Bug #18938 Disallowing DROP DATABASE via privileges
Submitted: 10 Apr 2006 10:47 Modified: 24 Apr 2006 9:39
Reporter: Jelle Raaijmakers Email Updates:
Status: Verified Impact on me:
None 
Category:MySQL Server: Security: Privileges Severity:S4 (Feature request)
Version: OS:Any
Assigned to: CPU Architecture:Any

[10 Apr 2006 10:47] Jelle Raaijmakers
Description:
I run a small shared webhosting server and offer amungst other things a certain amount of MySQL databases. My users are able to create these databases via a control panel and have full rights to these databases:

GRANT ALL PRIVILEGES ON databasename.* TO username

But this includes the DROP-privilege. At the moment there is no separation between the DROP TABLE and DROP DATABASE privileges, which causes the users to be able to drop a database without using my control panel.

So I think a DROP DATABASE/TABLE privilege separation should be introduced. I don't know the logic behind the current privilege layout, there is no logical explanation why dropping tables should include the privilege to drop the entire database.

If I give a user ALTER and DELETE privileges on a database, they are able to truncate and/or mutilate the tables. But they are not able to drop the table! How is this extrapolated to the DROP-privilege for databases?

How to repeat:
-- As the administrator user:
CREATE USER 'testuser'@'%';
GRANT USAGE ON *.* TO 'testuser';
CREATE DATABASE `testuserdb`;
GRANT ALL PRIVILEGES ON `testuserdb` TO 'testuser';

-- As the testuser user:
DROP DATABASE `testuserdb`;
-- I think this requires a separate privilege, next to DROP TABLE
[10 Apr 2006 10:51] Jelle Raaijmakers
In the 'how to repeat'-section, I meant this instead:

GRANT ALL PRIVILEGES ON `testuserdb`.* TO 'testuser';
[24 Apr 2006 9:39] Valeriy Kravchuk
Thank you for a reasonable feature request. I think, only user who created the database should be able to drop it by default and, indeed, privilege to drop any table in the database is not exactly the same that DROP DATABASE privilege (at least, in, say, Informix RDBMS). 

Do not expect this feature to be added really soon, though.
[14 Mar 2007 17:21] john danilson
In my opinion the create database should similarly be restricted.  We allow developers to manage tables, etc. in their databases which the dba creates for them.  Once the db work goes to qa we do all further work on the database.  However, we must grant create privileges to developers to do drop/create tables in their dev server but do not want them creating new databases without approval and input from the dba group.  I would assert, to be compatible with products like db2, sybase, oracle, that create and drop database would better belong to the super privilege.
[4 Jul 2007 2:56] Chu Yeow Cheah
Sorry to be adding more noise, but I really think this is a very important feature to have. Especially for Rails applications where developers usually drop and create tables freely, but you don't really want them accidentally dropping an entire database!

+1 (couldn't resist)
[13 Dec 2007 18:54] michael brown
Definitely definitely required. I've been driven crazy this last week searching for a way to prevent my users dropping databases, just because I allow them to drop tables. These two permissions should be separate.

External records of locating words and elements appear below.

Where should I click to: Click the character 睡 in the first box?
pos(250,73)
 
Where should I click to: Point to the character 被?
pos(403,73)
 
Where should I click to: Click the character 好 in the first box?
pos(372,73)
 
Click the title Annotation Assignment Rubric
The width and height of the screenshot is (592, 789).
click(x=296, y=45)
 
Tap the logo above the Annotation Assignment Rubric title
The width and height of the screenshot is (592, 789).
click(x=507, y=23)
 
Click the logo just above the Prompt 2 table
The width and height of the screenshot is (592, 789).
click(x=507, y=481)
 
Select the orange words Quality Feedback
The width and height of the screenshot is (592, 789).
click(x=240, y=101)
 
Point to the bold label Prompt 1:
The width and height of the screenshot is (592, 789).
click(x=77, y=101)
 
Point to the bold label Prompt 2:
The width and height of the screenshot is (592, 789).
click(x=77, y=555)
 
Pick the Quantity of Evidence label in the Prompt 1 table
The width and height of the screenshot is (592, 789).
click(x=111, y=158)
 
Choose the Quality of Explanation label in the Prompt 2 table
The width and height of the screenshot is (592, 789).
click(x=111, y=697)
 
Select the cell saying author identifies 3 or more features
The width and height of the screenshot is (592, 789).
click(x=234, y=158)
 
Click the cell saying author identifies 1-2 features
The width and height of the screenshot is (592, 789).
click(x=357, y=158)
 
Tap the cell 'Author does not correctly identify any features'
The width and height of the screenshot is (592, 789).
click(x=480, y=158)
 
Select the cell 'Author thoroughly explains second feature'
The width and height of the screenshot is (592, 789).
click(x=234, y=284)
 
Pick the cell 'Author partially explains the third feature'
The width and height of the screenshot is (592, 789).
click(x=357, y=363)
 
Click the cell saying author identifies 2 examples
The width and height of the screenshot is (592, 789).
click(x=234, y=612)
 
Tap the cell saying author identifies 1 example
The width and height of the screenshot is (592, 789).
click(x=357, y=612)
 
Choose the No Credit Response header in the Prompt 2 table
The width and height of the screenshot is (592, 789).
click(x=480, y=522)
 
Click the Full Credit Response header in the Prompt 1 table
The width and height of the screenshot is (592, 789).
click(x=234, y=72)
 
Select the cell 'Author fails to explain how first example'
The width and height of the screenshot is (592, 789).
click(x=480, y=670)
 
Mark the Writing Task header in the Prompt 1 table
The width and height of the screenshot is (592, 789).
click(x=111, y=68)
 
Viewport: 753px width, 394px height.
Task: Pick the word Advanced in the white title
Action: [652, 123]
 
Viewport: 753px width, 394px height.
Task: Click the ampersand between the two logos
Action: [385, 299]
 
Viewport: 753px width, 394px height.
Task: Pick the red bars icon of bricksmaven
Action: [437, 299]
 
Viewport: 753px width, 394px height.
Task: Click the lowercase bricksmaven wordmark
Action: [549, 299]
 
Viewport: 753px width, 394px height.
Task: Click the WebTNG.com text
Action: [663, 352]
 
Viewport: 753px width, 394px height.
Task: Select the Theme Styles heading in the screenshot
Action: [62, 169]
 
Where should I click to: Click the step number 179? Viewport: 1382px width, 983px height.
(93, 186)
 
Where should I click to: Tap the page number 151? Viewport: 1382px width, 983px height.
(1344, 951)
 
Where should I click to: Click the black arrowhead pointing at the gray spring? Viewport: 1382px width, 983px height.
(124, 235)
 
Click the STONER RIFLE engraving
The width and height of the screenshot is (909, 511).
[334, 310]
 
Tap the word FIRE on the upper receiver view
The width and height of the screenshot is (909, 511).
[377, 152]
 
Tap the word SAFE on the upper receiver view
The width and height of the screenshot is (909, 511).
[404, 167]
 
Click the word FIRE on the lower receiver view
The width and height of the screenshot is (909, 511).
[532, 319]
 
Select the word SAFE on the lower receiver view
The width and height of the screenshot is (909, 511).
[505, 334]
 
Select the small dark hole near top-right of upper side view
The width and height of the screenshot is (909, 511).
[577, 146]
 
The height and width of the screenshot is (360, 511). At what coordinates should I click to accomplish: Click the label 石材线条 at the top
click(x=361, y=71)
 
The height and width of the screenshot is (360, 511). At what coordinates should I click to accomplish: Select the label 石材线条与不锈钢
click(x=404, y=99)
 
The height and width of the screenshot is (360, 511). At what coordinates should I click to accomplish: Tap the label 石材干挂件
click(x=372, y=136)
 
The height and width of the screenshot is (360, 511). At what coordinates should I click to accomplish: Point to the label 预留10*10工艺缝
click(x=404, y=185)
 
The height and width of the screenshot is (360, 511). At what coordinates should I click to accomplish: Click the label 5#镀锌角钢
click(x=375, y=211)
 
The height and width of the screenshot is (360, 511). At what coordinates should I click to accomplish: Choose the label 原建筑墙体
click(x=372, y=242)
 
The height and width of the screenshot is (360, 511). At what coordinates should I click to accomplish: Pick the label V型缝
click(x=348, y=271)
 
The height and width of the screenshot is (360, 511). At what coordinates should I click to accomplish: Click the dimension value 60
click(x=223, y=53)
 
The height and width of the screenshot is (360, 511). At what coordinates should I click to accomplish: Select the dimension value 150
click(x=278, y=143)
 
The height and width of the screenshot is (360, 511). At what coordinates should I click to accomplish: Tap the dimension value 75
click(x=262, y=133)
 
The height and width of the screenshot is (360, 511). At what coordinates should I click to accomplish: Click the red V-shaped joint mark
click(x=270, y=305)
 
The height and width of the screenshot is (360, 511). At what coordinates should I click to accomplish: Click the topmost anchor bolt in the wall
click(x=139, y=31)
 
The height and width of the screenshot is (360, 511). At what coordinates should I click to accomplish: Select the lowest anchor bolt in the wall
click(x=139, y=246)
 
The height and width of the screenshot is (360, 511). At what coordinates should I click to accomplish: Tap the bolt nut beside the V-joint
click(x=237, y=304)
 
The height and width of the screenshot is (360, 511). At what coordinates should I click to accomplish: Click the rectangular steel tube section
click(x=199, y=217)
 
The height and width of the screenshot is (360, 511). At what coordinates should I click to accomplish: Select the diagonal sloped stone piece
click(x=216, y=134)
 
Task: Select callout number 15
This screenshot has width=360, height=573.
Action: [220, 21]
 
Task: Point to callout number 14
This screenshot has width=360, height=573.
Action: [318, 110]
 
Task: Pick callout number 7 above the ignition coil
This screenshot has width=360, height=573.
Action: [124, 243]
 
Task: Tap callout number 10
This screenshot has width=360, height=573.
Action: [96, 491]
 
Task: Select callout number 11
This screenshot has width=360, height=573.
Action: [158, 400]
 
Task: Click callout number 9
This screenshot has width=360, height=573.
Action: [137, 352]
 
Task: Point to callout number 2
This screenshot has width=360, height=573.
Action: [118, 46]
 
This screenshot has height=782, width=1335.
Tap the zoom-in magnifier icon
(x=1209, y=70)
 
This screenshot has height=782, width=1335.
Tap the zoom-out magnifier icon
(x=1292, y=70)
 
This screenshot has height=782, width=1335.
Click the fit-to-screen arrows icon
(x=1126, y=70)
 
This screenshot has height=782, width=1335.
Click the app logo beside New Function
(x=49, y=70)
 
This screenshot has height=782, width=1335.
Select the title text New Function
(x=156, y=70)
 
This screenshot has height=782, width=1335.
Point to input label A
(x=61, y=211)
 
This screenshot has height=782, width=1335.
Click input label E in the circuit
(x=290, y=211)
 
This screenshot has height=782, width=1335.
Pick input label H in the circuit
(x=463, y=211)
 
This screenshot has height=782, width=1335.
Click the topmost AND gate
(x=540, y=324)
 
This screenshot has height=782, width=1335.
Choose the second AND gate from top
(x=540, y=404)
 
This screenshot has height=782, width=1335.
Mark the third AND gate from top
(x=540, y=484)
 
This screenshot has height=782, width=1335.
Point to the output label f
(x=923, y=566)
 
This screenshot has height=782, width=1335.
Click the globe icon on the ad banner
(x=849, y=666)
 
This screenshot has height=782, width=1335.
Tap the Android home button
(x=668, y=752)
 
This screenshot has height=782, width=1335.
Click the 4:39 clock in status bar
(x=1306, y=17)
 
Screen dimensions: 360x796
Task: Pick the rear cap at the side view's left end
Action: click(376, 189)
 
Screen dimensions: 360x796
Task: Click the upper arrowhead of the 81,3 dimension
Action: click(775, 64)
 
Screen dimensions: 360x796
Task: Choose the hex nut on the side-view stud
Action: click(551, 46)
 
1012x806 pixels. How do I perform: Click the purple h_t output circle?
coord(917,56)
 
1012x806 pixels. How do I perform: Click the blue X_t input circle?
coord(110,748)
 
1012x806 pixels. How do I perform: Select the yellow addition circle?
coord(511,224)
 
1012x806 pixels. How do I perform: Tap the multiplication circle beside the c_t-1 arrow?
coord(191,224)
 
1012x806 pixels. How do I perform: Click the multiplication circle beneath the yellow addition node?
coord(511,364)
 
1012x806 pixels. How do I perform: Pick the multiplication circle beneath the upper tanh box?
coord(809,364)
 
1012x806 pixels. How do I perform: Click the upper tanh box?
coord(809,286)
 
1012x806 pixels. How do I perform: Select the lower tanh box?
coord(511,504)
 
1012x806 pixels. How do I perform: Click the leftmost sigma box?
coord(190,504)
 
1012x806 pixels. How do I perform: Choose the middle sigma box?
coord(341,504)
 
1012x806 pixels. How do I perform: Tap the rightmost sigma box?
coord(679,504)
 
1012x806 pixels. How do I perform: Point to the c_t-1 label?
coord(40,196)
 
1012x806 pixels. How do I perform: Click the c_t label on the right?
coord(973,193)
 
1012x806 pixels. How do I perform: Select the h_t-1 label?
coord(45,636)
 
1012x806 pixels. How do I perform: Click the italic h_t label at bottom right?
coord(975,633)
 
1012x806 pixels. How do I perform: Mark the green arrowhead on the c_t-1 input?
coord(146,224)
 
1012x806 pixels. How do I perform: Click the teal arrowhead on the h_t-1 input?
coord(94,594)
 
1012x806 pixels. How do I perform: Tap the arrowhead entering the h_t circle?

The only ways I can think to do it just now are to physically prevent MySQL from deleting the database folder using SELinux, but SELinux scares me, or to completely dis-allow drop permission and have a cron job pro-actively granting drop privileges at the table level to each user...  Ugly.

For now MySQL will have to come with a health warning :(.
[21 Nov 2008 21:49] Kate Salholm
I'm not sure if anything has come of this, but as part-DBA and part-developer I was troubled when I accidentally dropped one of my databases this morning and in an effort to avoid this happening in future, tried to change my grant permissions. As I need to be able to DROP TABLES but don't ever want to be able to DROP my DATABASE, I think it would be a real advantage to MySQL to separate this privilege. If I do need to DROP the database I can get my admin account to do this. Please consider!
Thanks
[26 Nov 2008 5:16] Valeriy Kravchuk
Bug #40945 was marked as a duplicate of this one.
[19 Apr 2013 20:54] Ben Krug
Even granting DROP TABLE on a database allows the user to drop the database.  Eg, GRANT DROP ON TABLE DB1.* TO USERNAME allows USERNAME to drop the database DB1.
[20 Feb 2014 0:22] Lalit Pratihari
Hi,

Is there any progress on this bug or any ETA by the dev team ?

We are facing the similar situation and there are situations where the app developers are taking the control and creating/dropping the databases which we want to restrict.

Thanks
Lalit P
[7 Apr 2015 20:25] Allan Moraes
Hi,
There is same problem in my servers and the problem to CREATE privilege. Why you not divide this privileges? DROP DATABASE, DROP TABLE, CRATE DATABASE, CRATE TABLE?